Le projet ? Les évocations ?

Le projet émane de l'individu, les évocations sont construites par un sujet qui se situe dans un groupe, c'est vrai. J'ai le sentiment qu'à ce niveau-là le chemin n'est pas encore balisé. Avec les jeunes que j'approche - j'insiste - je me situe en deçà… J'utilise beaucoup le langage analogique, la métaphore. La métaphore représente, ressemble, mais elle n'est pas conforme… Quand ils entendent ce langage analogique, les jeunes reconnaissent des choses. Des ponts, des passerelles se créent… qui me permettent de les rejoindre (et eux peuvent me rejoindre). La métaphore que j'utilise est analogue aux tatouages qui "remplacent" leur carte d'identité. Le tatouage n'est pas tout à fait pas la même chose qu'une carte d'identité, mais ça a la même fonction, cela permet de "laisser passer", ça fait lien. Ils peuvent se reconnaître en partie comme appartenant à un groupe, comme étant encore en lien face à une société qui ne les reconnaît plus comme membres. Comme ils ne sont plus reconnus, comme ils sont mis au ban, ils se recréent en structure avec les mêmes "trucs". On n'est pas loin des scarifications qui constituent un langage du corps, langage qui permet de laisser-passer et de circuler sur le territoire. Nous sommes porteurs de papiers, ils sont porteurs de signes…, ils peuvent donc circuler sur le territoire sans danger

Un miroir ?

La mondialisation pratique le culte aveugle de la performance, aveugle sur le prix qu'on fait payer aux hommes, la mondialisation est un système où on dérégule tout, où les spécialistes passent leur temps à chercher comment ne pas subir les dérégulations que nous imposons aux êtres humains et à la planète. Dans ce contexte, je me demande si les jeux vidéo ne sont pas une métaphore : nos gosses ne jouent-ils pas avec les même règles que celles qui prévalent dans la mondialisation ? Ces jeunes qui s'accrochent aux jeux vidéo, ces jeunes qui tchatent, que nous montrent-ils ? Est-ce que c'est eux ou est-ce que c'est leur manière de nous tendre un miroir ?

Un peu de vocabulaire

Tchat :
le fait de pratiquer le dialogue via des sites de conversation.
Tchater : bavarder sur un site.
Tchateur : habitué des sites de conversation.
Salon : site de conversation.

(1) La percolation est la circulation d'un fluide à travers une substance sous l'effet d'une pression.
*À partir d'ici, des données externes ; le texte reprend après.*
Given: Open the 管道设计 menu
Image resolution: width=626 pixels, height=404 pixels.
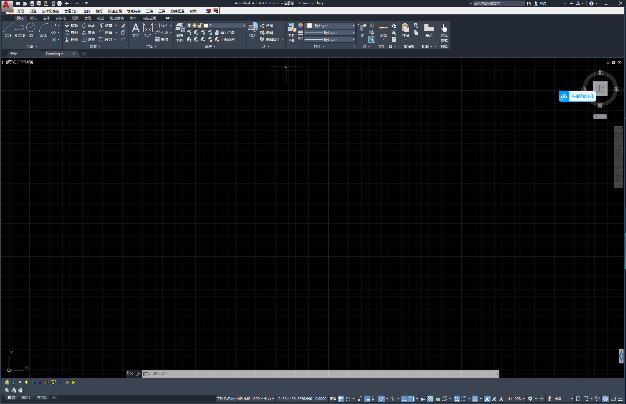Looking at the screenshot, I should [71, 11].

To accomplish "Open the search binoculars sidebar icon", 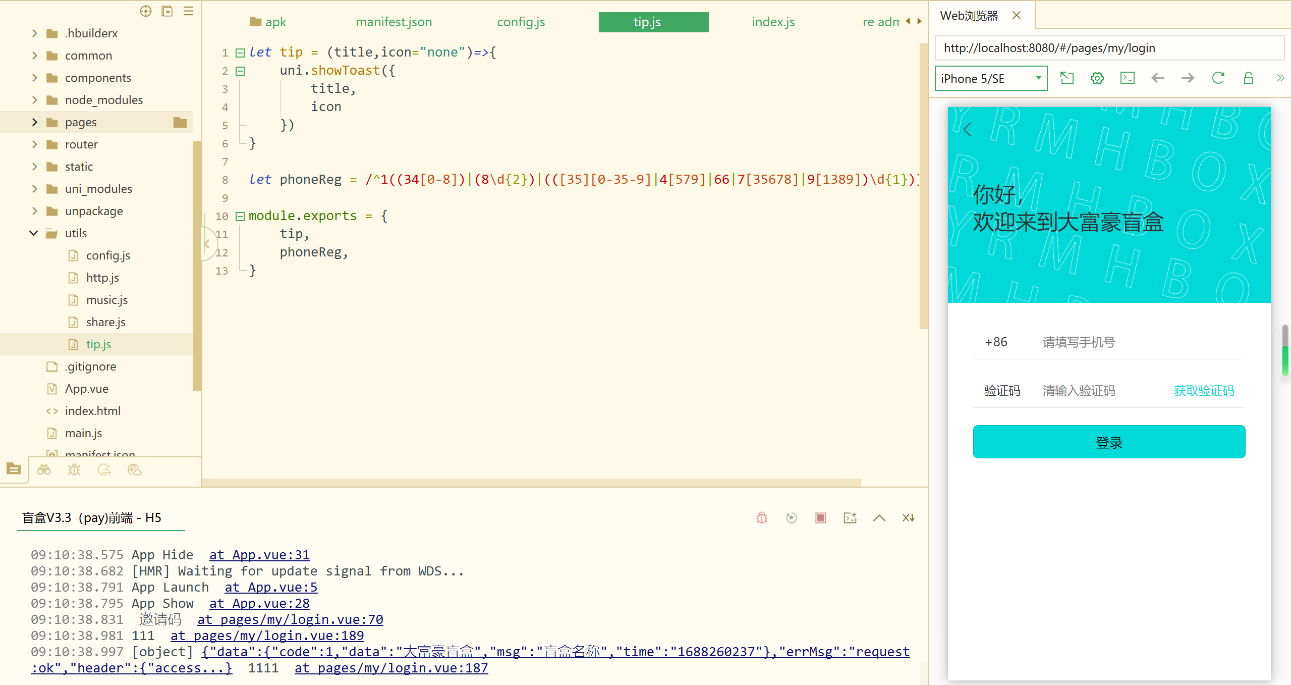I will click(x=44, y=470).
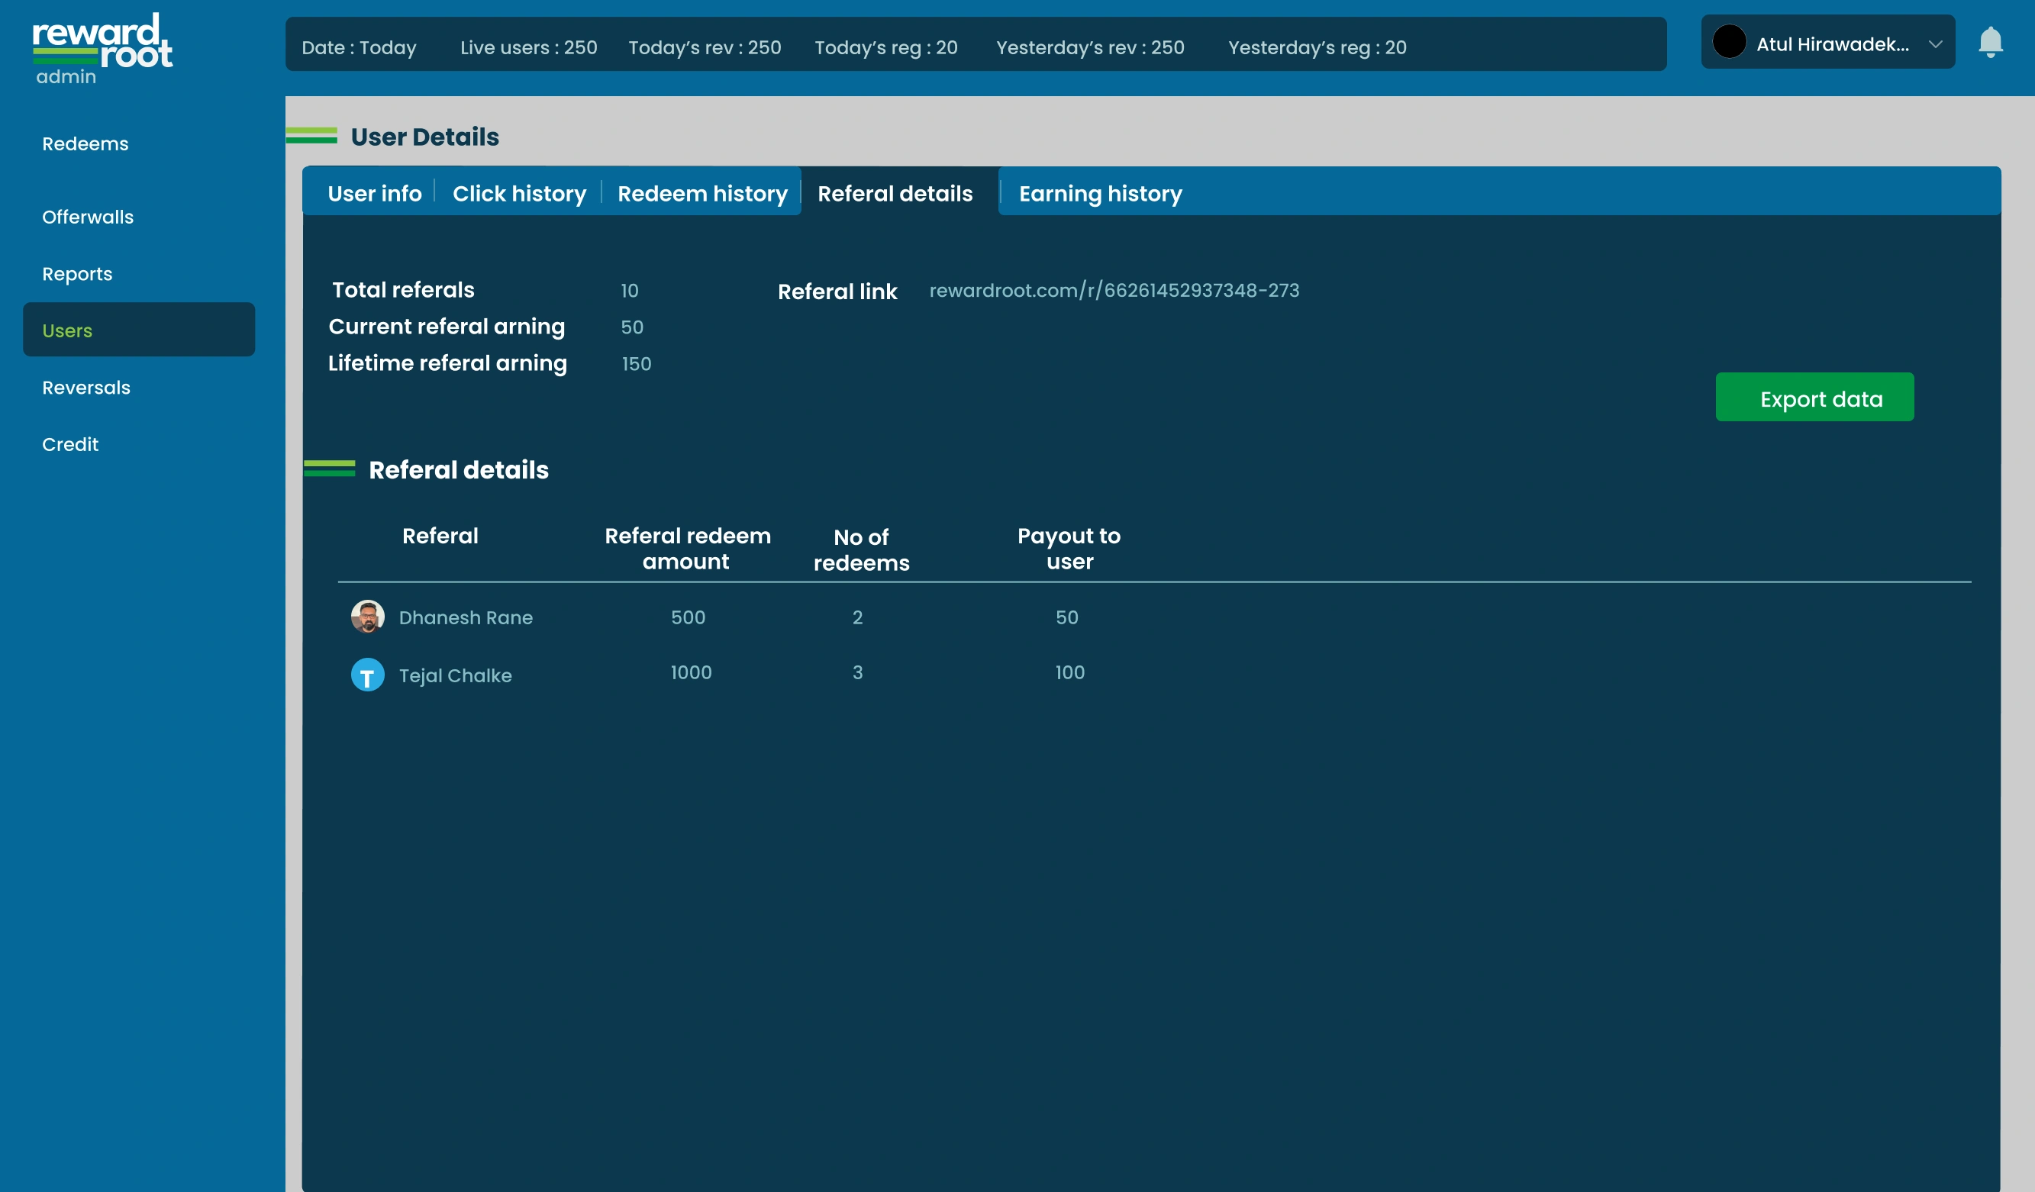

En physique c'est la transformation structurelle d'un mélange lorsque la proportion de l'un des constituants atteint un seuil critique (Robert). Transposé dans les sciences humaines ce concept est utilisé pour désigner l'imprégnation non linéaire (qui ne procède pas selon un itinéraire clairement construit) et la transformation, qui apparaît comme brusque, lorsque le seuil critique est atteint. Une idée, une attitude, des valeurs percolent, c'est-à-dire qu'elles imprègnent l'apprenant sans qu'il ne s'en rende nécessairement compte et puis, le seuil critique étant atteint, cette idée, cette attitude, ces valeurs apparaissent comme installées. Ce concept aide à penser l'apprentissage et le changement en profondeur.